Prompt —
The reply should contain every entry below exactly as written, with no images.

======== Stored data ========

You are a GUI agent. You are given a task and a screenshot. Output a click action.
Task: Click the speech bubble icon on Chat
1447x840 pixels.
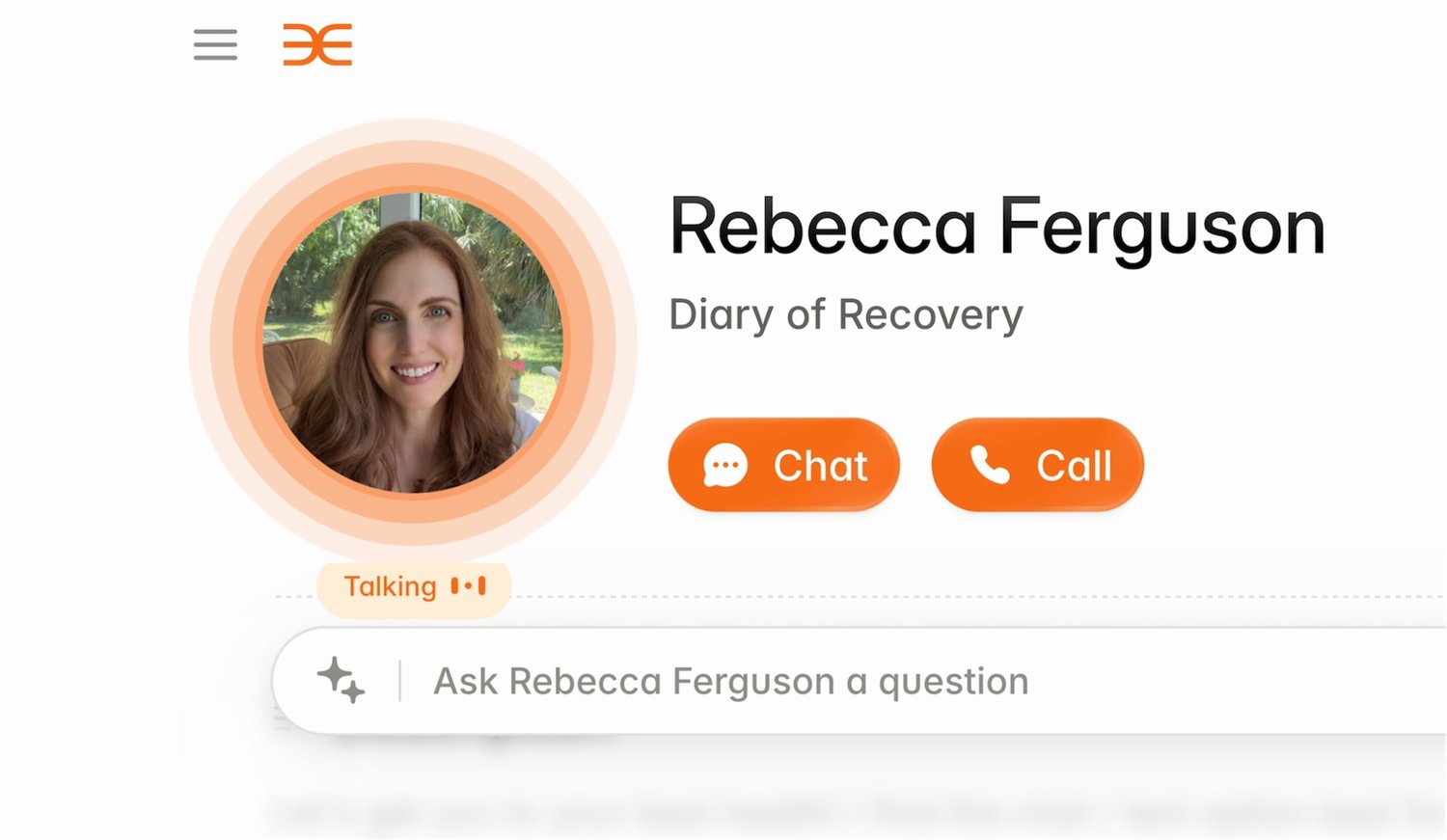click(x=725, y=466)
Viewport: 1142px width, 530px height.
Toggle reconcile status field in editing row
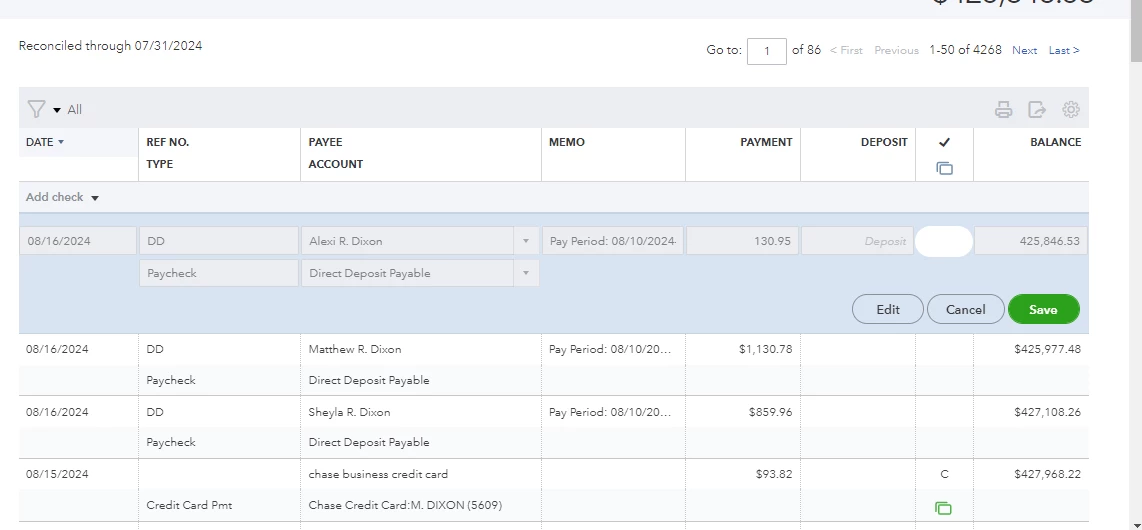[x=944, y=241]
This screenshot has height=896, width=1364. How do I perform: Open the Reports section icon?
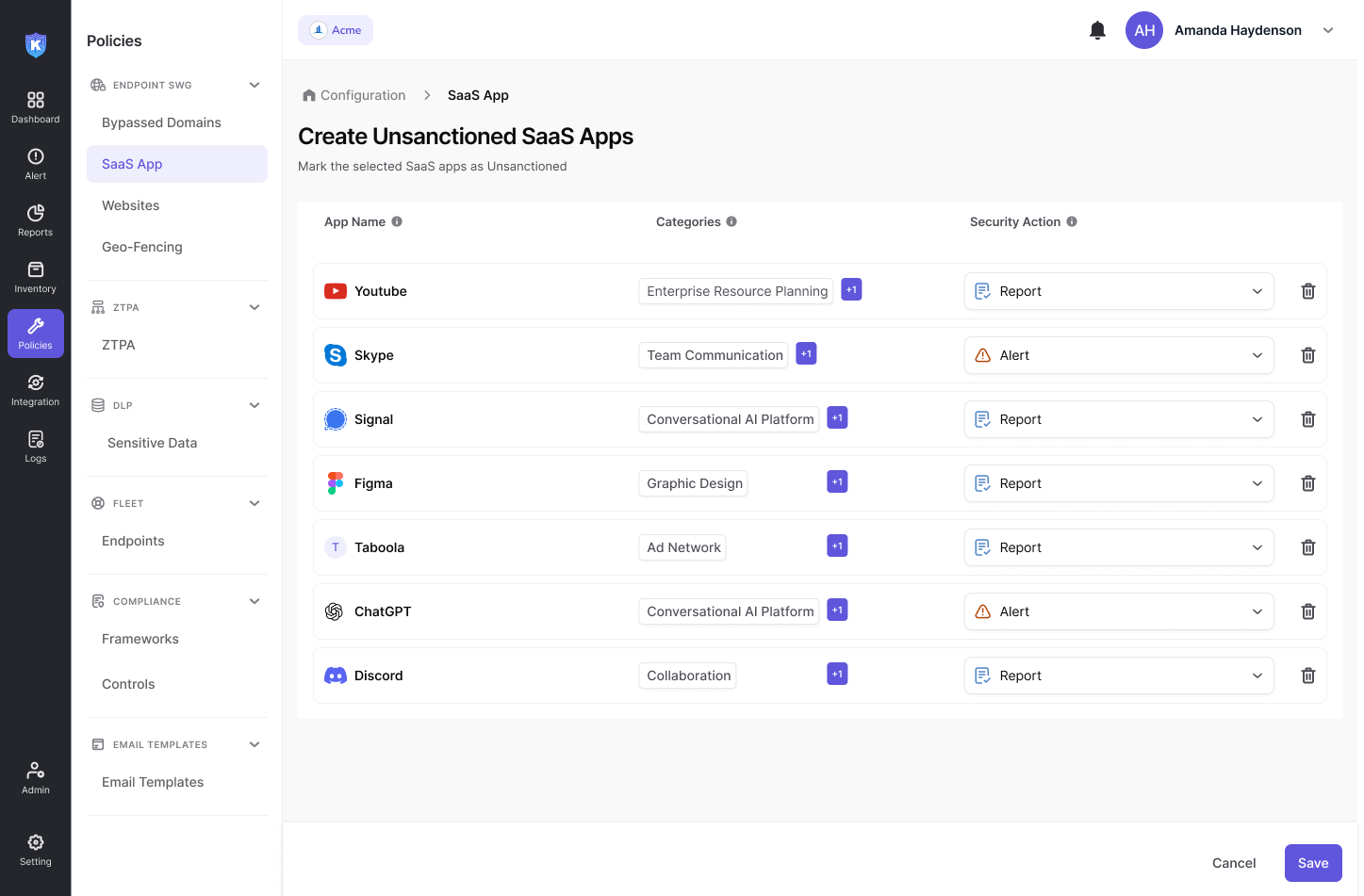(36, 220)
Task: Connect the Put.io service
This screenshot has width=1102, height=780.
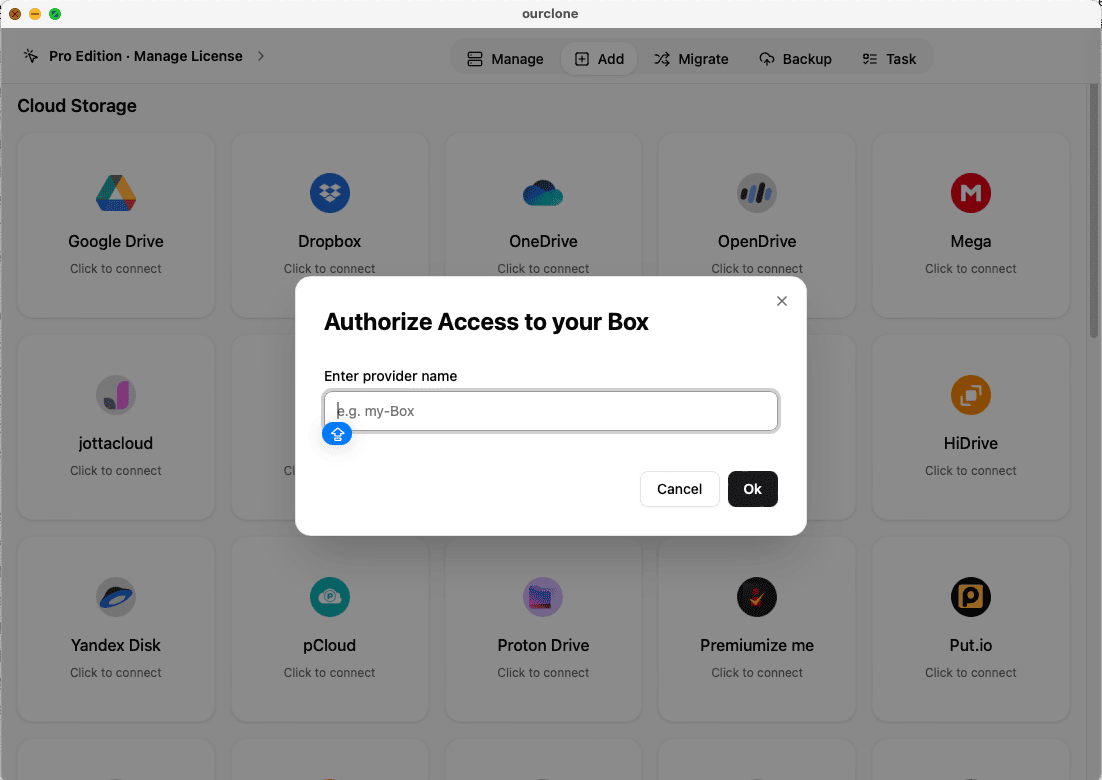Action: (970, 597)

========

Solution to the exercise —
You are a GUI agent. You are given a task and a screenshot. Output a click action.
Task: Click the speech bubble icon on Chat
1447x840 pixels.
click(x=725, y=466)
Viewport: 1142px width, 530px height.
Toggle reconcile status field in editing row
[x=944, y=241]
This screenshot has height=896, width=1364. How do I perform: Open the Reports section icon?
(36, 220)
Task: Connect the Put.io service
This screenshot has width=1102, height=780.
Action: (970, 597)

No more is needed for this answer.